En octobre 2018, le Roi Mohammed VI avait présidé un Conseil des ministres à la veille de l’élaboration du PLF 2019, dans lequel la priorité devait être donnée à « la préservation des grands équilibres macro-économiques en poursuivant la réduction du niveau du déficit budgétaire et une gestion vigilante de l’endettement ».
Dans son rapport pour l’année 2018, publié en septembre 2019, la Cour des Comptes avait souligné la nécessité de « mettre en place une bonne gouvernance au niveau de toutes les fonctions de l’Etat, à savoir la planification, la programmation, l’exécution, le contrôle, et l’évaluation des programmes et opérations effectués par les organismes publics ».
Récemment, lors de la conférence de presse tenue en septembre dernier à l’issue de la troisième session du Conseil de Bank Al-Maghrib, Abdellatif Jouahri a appelé à être vigilant vis-à-vis du niveau de la dette publique et éviter aux générations à venir des endettements insupportables.
Autant de mises en garde qu’il faut prendre très au sérieux.
Le rapport sur la dette publique fait ressortir qu’à fin juin 2018, l’encours de la dette du Trésor s’est établi à 706,8 milliards de DH (Soit 65,1% de PIB) contre 692,3 milliards de DH à fin 2017 (64,9 % du PIB), soit une progression de 2%. Cet encours était de 345,17 milliards de DH en 2009 !
Sachant que cet encours n’intègre pas les créances de l’Etat envers les établissements et entreprises publiques (EEP) et les autres entreprises du secteur privé en matière de la TVA et de l’IS.
« L’endettement public ne se résume pas uniquement à l’endettement du Trésor. Je suis plutôt enclin à reprendre le calcul de la Cour des comptes, à savoir que l’endettement public est la somme de l’endettement du Trésor et celui des établissements publics garanti par l’Etat.

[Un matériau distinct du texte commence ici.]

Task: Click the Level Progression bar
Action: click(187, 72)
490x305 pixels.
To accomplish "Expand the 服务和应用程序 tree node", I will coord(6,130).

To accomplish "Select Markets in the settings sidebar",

On passe à 92 % du PIB. Je crois personnellement qu’il faut être vigilant parce que le Wali de Bank Al-Maghrib a eu raison lorsqu’il a souligné que les générations futures pourraient payer au prix fort cet endettement », précise l’économiste Mehdi Fakir.
Mais ce n’est pas tant l’endettement qui pose un problème à ses yeux mais la soutenabilité de la dette : La question est de savoir si aujourd’hui, le Maroc dispose de suffisamment de garanties quant à la soutenabilité de la dette. « J’ai bien peur que nous n’en ayons pas assez. Rappelez-vous 2013 : elle marquait le début des problèmes puisqu’on a soit disant alléger la dette. Mais en réalité, on n’a fait que différer la pression de la dette pour plusieurs années », alerte-t-il.

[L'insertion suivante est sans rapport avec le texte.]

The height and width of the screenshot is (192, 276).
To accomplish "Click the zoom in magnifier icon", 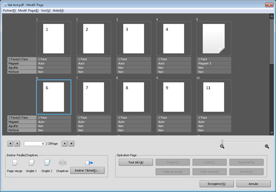I will (267, 147).
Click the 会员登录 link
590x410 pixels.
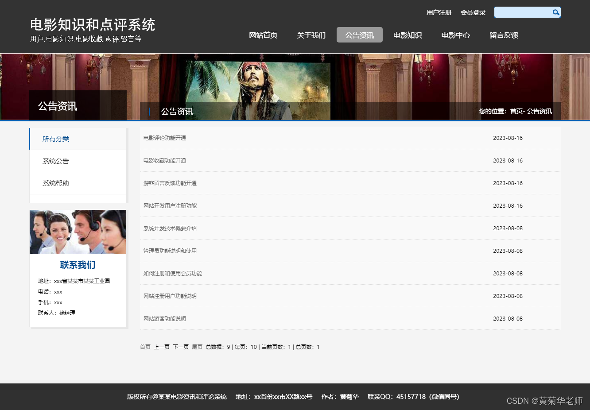473,12
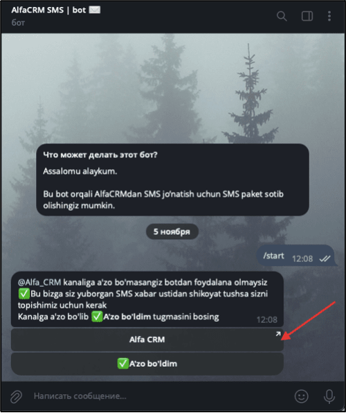Click the paperclip attach file icon
346x413 pixels.
(16, 396)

Le plus dépitant dans cette situation est que le pays n’a pas le choix, ce qui d’ailleurs motive le recours au marché international via une seconde levée de fonds d’un milliard de dollars à l’international prévue en 2020.
« Nous sommes dans un contexte particulier marqué par de fortes attentes et des impératifs budgétaires… ce n’est pas pour défendre l’Exécutif ni lui donner raison, mais je pense qu’il ne peut pas faire autrement » estime Mehdi Fakir.
Certes, le Maroc s’endette conformément à la Loi organique des Finances pour financer l’investissement, mais cet endettement est-il bien piloté ?
« J’ai bien peur que non. Et ce n’est pas moi qui le dis, puisque lors du conseil des ministres tenu en octobre 2018, le Roi a parlé d’une gestion vigilante de l’endettement. L’autre point auquel il faut rester attentif est : dans quelle proportion cet endettement est-il devenu structurel ? », ajoute Mehdi Fakir.
Il ne faut pas perdre de vue que dans le cadre du processus continu d’amélioration de l’efficacité de la gestion de la dette et de diversification des sources de financement de l’Etat, la Direction du Trésor et des Finances extérieures poursuit la mise en place des mesures visant à renforcer la transparence de la gestion de la dette publique et l’efficience du marché des valeurs du Trésor et à réduire à terme le coût de financement de l’Etat.
Mais face à une telle situation dans lequel se trouve le pays, l’économiste estime qu’il faut peut-être reconsidérer l’idée de changer la structure qui est en charge de la dette. « Il faut confier cette tâche à une agence, une salle des marchés ou une banque d’investissement avec pour principale mission de recycler cette dette, de la réaffecter, de faire du lobbying pour la transformer en investissement … tout ce qu’il faudrait pour alléger la pression de la dette », conclut Mehdi Fakir.